Start of STORED DATA
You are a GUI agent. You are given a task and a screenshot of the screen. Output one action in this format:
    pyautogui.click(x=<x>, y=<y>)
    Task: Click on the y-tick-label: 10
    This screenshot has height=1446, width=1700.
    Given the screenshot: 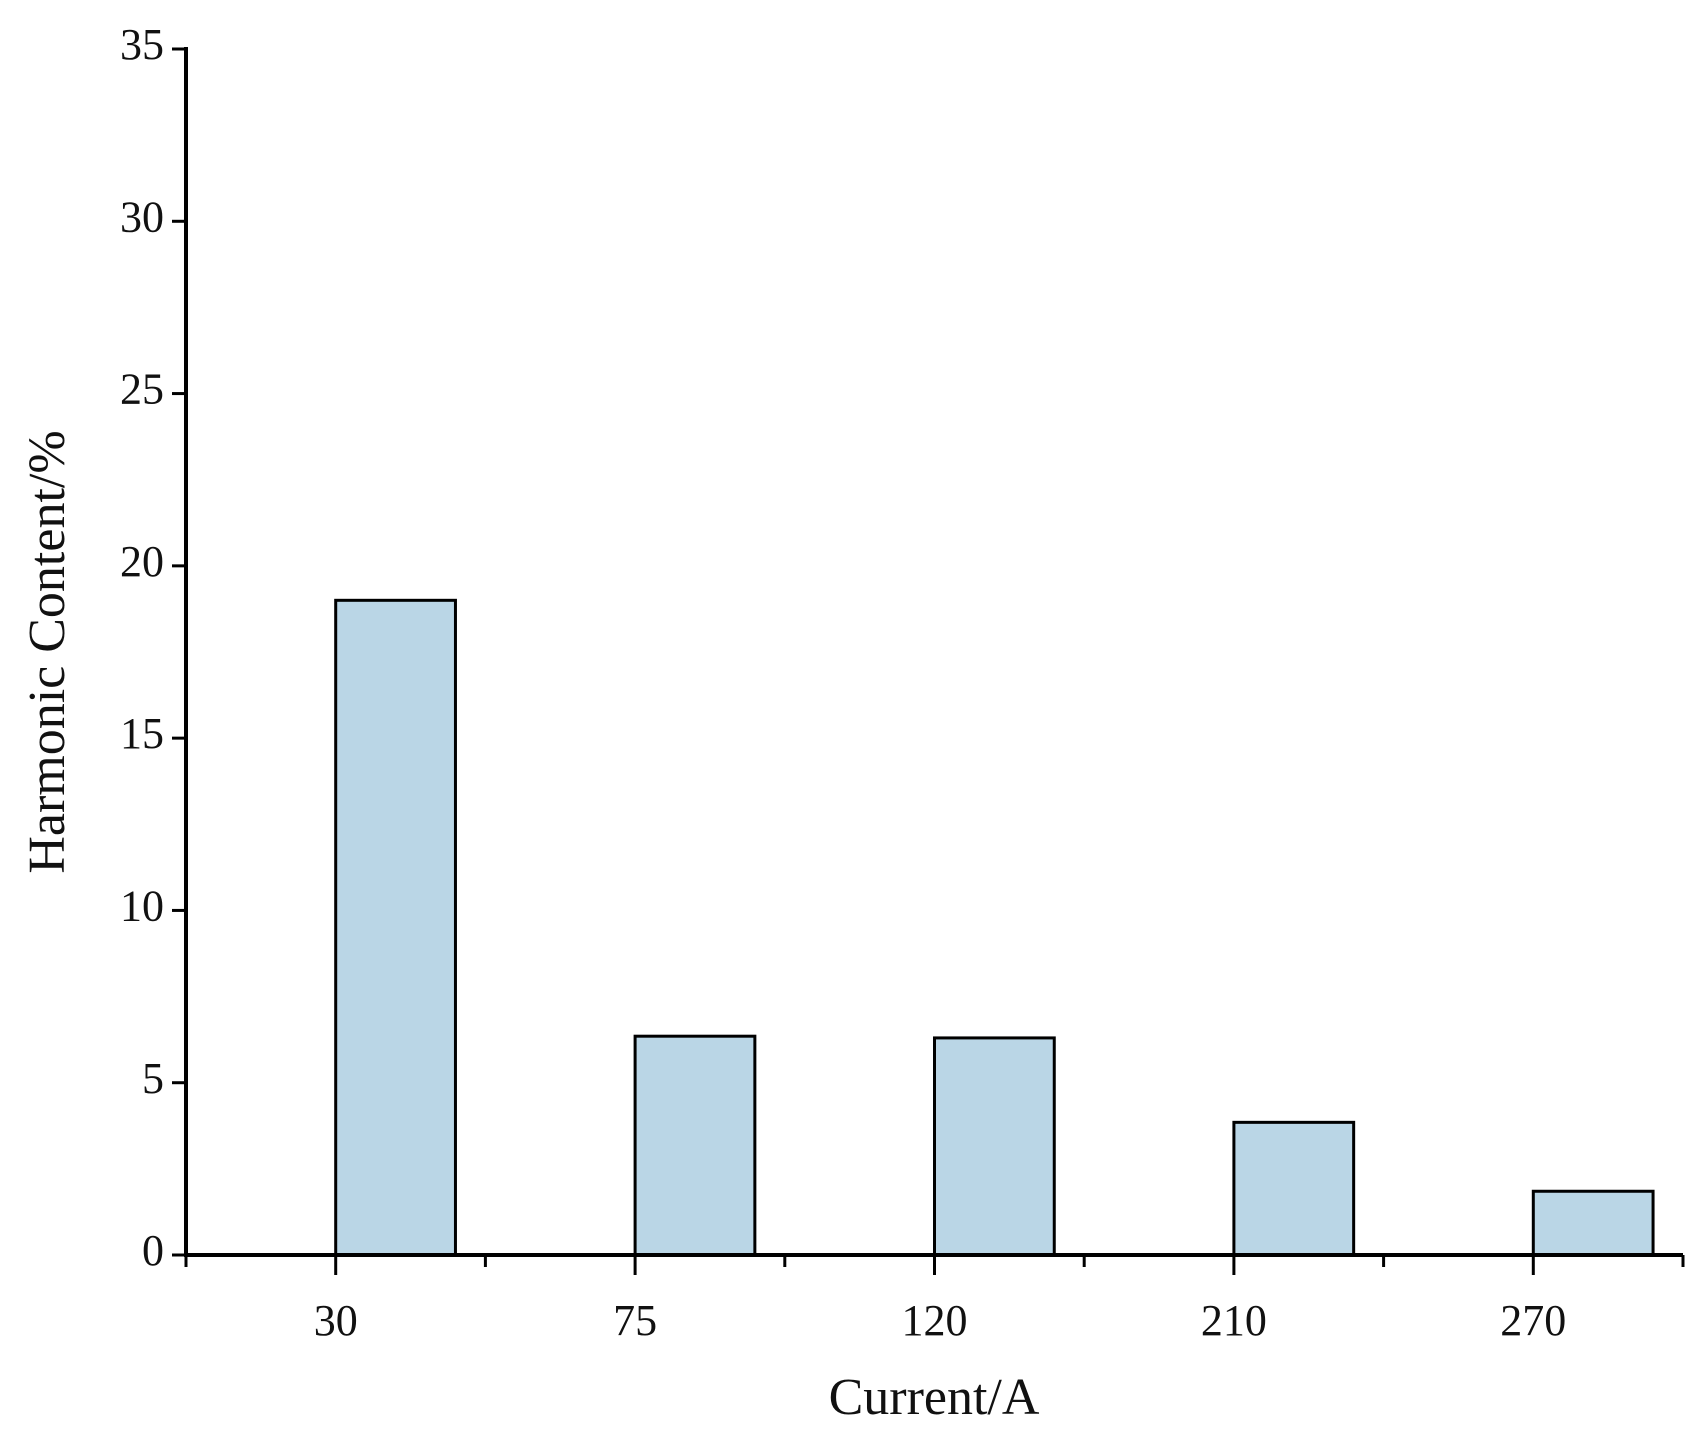 What is the action you would take?
    pyautogui.click(x=142, y=906)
End of STORED DATA
Please reproduce the rows word for word, from the very first line through the line containing "This screenshot has", including both of those lines.

## TASK SOLUTION
You are a GUI agent. You are given a task and a screenshot of the screen. Output one action in this format:
    pyautogui.click(x=<x>, y=<y>)
    Task: Click on the y-tick-label: 10
    This screenshot has height=1446, width=1700.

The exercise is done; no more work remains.